- **Reading text**
By Jonathan Lemire
Mayor Bill de Blasio marked his first 100 days in office with an impassioned recounting of his populist values meant to re-energize his grassroots base and place his agenda within the framework of New York City's activist history.
De Blasio, the first Democratic mayor of the nation's largest city in a generation, delivered his address Thursday at Manhattan's Cooper Union, the same site where Abraham Lincoln gave an 1860 speech that became a launching pad for his presidential campaign. De Blasio did not shrink from the stage, connecting Lincoln and liberal heroes ranging from Robert F. Kennedy to the activists who began the gay rights movement at the Stonewall Inn, to his mission to fight the city's inequality gap.
"We weren't sent to City Hall to change New York's character, you sent us here to restore New York's proud legacy as the progressive city," de Blasio said. "We have to remember that the best and the brightest are born in every neighborhood, in every zip code. And what marks a just society is that it allows them all to reach their potential."
The mayor linked that quest to his signature campaign pledge, to create universal pre-kindergarten throughout the five boroughs. De Blasio fought to pay for the program with a tax hike on the wealthy, a plan that was defeated in Albany by fellow Democrat Gov. Andrew Cuomo and the state Legislature.
The program will instead be funded with money from the state budget, though de Blasio has made clear that he believes his relentless campaign on pre-k forced the governor to increase the money the city will receive. About 50,000 students will be in the program this fall, a number that increases to 73,000 in 2015.
"We couldn't just help the few, we had to reach across the spectrum. We had to reach everyone," de Blasio said. "Pre-K is one of the best things we can do to launch kids on a successful educational career, and a successful life ahead."

- **The data**
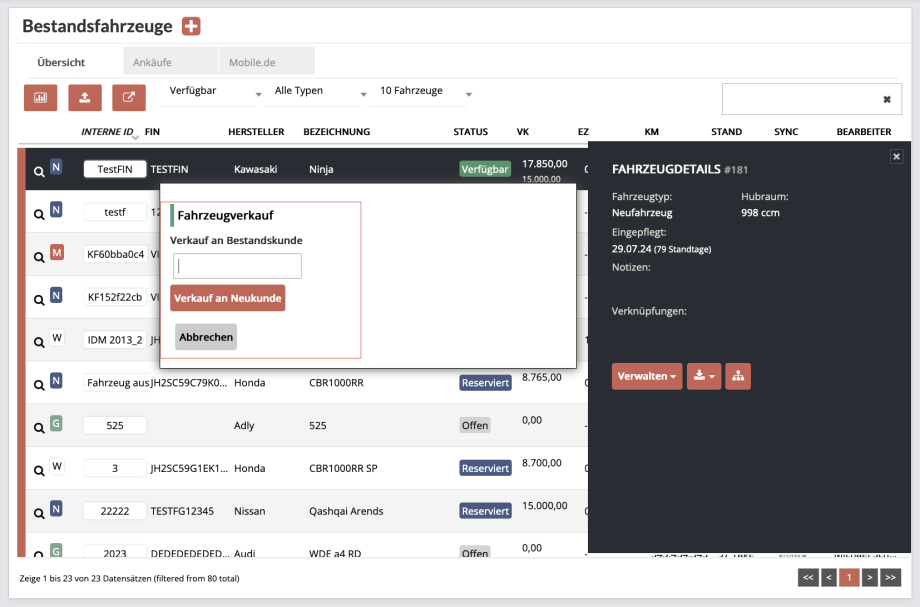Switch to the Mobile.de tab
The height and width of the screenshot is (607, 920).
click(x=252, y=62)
* * *
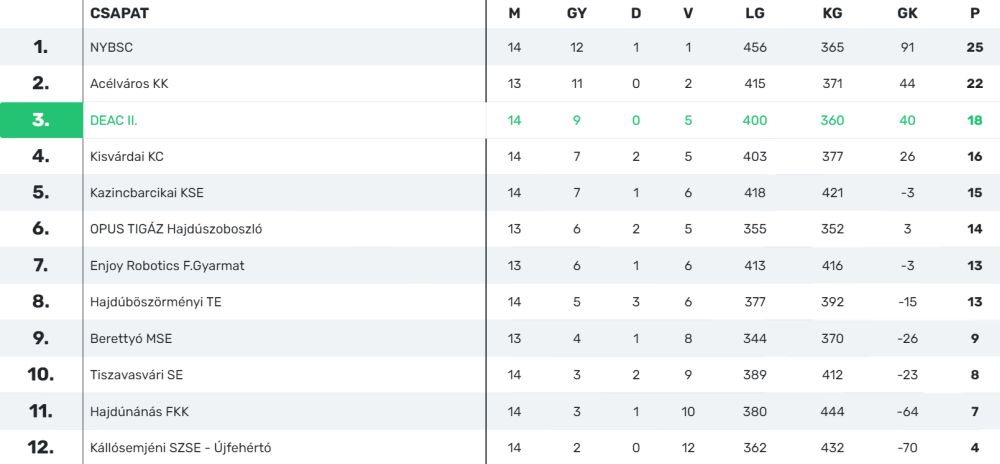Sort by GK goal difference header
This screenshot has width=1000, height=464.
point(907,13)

- **Exercise tasks**
A - In the article on Mayor de Blasio's first 100 days, at what site did de Blasio give his address?
B - Reproduce the passage of the de Blasio article starting at "By Jonathan Lemire" and ending at "City's activist history.".
The material is unrelated to the article on Mayor de Blasio's first 100 days.

- **Responses**
A - Manhattan's Cooper Union

B -
By Jonathan Lemire
Mayor Bill de Blasio marked his first 100 days in office with an impassioned recounting of his populist values meant to re-energize his grassroots base and place his agenda within the framework of New York City's activist history.